━━ INPUT FOR THIS TASK ━━

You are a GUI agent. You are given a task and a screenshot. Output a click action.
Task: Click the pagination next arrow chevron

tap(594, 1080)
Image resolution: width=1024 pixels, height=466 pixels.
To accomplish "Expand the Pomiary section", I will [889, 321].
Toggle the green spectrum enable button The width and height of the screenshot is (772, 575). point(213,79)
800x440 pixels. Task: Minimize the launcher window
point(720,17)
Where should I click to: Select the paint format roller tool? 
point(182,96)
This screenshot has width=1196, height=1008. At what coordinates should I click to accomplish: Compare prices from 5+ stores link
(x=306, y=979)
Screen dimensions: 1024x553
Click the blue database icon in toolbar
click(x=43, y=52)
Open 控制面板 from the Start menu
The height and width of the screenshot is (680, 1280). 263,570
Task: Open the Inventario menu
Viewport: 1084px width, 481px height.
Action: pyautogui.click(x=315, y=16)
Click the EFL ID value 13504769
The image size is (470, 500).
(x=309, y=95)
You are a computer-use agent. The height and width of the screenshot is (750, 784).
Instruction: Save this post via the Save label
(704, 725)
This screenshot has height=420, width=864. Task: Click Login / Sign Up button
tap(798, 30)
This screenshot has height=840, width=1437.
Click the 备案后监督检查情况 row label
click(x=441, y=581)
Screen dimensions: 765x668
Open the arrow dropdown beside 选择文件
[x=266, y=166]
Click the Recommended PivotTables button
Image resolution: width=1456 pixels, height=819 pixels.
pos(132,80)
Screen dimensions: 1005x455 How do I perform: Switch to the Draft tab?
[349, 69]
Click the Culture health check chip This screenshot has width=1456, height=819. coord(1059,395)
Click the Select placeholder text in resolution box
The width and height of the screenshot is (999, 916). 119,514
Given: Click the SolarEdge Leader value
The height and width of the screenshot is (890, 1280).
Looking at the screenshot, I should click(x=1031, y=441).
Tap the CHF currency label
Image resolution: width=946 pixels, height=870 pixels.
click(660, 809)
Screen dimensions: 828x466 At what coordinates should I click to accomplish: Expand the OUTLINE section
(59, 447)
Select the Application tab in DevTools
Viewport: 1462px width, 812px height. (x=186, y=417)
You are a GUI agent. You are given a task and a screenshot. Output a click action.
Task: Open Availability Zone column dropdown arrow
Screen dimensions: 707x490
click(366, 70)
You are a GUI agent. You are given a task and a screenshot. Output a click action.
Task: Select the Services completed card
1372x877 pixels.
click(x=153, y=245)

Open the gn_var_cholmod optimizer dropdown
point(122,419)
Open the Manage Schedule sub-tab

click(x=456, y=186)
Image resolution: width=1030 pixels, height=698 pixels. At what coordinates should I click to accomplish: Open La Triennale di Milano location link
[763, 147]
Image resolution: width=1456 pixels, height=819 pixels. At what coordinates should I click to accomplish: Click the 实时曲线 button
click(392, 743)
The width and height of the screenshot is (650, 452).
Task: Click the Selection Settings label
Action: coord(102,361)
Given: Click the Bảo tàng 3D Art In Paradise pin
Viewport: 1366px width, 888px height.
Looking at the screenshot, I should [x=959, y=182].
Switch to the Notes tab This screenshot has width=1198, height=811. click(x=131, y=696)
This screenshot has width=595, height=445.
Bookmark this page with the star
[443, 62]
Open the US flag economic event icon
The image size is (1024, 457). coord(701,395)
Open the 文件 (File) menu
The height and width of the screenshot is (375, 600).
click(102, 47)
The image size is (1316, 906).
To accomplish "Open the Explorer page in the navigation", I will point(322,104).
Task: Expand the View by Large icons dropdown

━━━

Could you give all the rows above again, replacing every "dropdown" with "drop-down" and leaving everything else the same?

WRITTEN RESPONSE ->
You are a GUI agent. You are given a task and a screenshot. Output a click action.
Task: Click the pagination next arrow chevron

tap(594, 1080)
Image resolution: width=1024 pixels, height=466 pixels.
To accomplish "Expand the Pomiary section", I will [889, 321].
Toggle the green spectrum enable button The width and height of the screenshot is (772, 575). point(213,79)
800x440 pixels. Task: Minimize the launcher window
point(720,17)
Where should I click to: Select the paint format roller tool? 
point(182,96)
This screenshot has width=1196, height=1008. At what coordinates should I click to accomplish: Compare prices from 5+ stores link
(x=306, y=979)
Screen dimensions: 1024x553
Click the blue database icon in toolbar
click(x=43, y=52)
Open 控制面板 from the Start menu
The height and width of the screenshot is (680, 1280). 263,570
Task: Open the Inventario menu
Viewport: 1084px width, 481px height.
Action: pyautogui.click(x=315, y=16)
Click the EFL ID value 13504769
The image size is (470, 500).
(x=309, y=95)
You are a computer-use agent. The height and width of the screenshot is (750, 784).
Instruction: Save this post via the Save label
(704, 725)
This screenshot has height=420, width=864. Task: Click Login / Sign Up button
tap(798, 30)
This screenshot has height=840, width=1437.
Click the 备案后监督检查情况 row label
click(x=441, y=581)
Screen dimensions: 765x668
Open the arrow drop-down beside 选择文件
[x=266, y=166]
Click the Recommended PivotTables button
Image resolution: width=1456 pixels, height=819 pixels.
pos(132,80)
Screen dimensions: 1005x455 How do I perform: Switch to the Draft tab?
[349, 69]
Click the Culture health check chip This screenshot has width=1456, height=819. coord(1059,395)
Click the Select placeholder text in resolution box
The width and height of the screenshot is (999, 916). 119,514
Given: Click the SolarEdge Leader value
The height and width of the screenshot is (890, 1280).
Looking at the screenshot, I should click(x=1031, y=441).
Tap the CHF currency label
Image resolution: width=946 pixels, height=870 pixels.
click(660, 809)
Screen dimensions: 828x466 At what coordinates should I click to accomplish: Expand the OUTLINE section
(59, 447)
Select the Application tab in DevTools
Viewport: 1462px width, 812px height. (x=186, y=417)
You are a GUI agent. You are given a task and a screenshot. Output a click action.
Task: Open Availability Zone column drop-down arrow
Screen dimensions: 707x490
click(366, 70)
You are a GUI agent. You are given a task and a screenshot. Output a click action.
Task: Select the Services completed card
1372x877 pixels.
click(x=153, y=245)

Open the gn_var_cholmod optimizer drop-down
point(122,419)
Open the Manage Schedule sub-tab

click(x=456, y=186)
Image resolution: width=1030 pixels, height=698 pixels. At what coordinates should I click to accomplish: Open La Triennale di Milano location link
[763, 147]
Image resolution: width=1456 pixels, height=819 pixels. At what coordinates should I click to accomplish: Click the 实时曲线 button
click(392, 743)
The width and height of the screenshot is (650, 452).
Task: Click the Selection Settings label
Action: coord(102,361)
Given: Click the Bảo tàng 3D Art In Paradise pin
Viewport: 1366px width, 888px height.
Looking at the screenshot, I should [x=959, y=182].
Switch to the Notes tab This screenshot has width=1198, height=811. click(x=131, y=696)
This screenshot has width=595, height=445.
Bookmark this page with the star
[443, 62]
Open the US flag economic event icon
The image size is (1024, 457). coord(701,395)
Open the 文件 (File) menu
The height and width of the screenshot is (375, 600).
click(102, 47)
The image size is (1316, 906).
To accomplish "Open the Explorer page in the navigation", I will point(322,104).
Task: Expand the View by Large icons drop-down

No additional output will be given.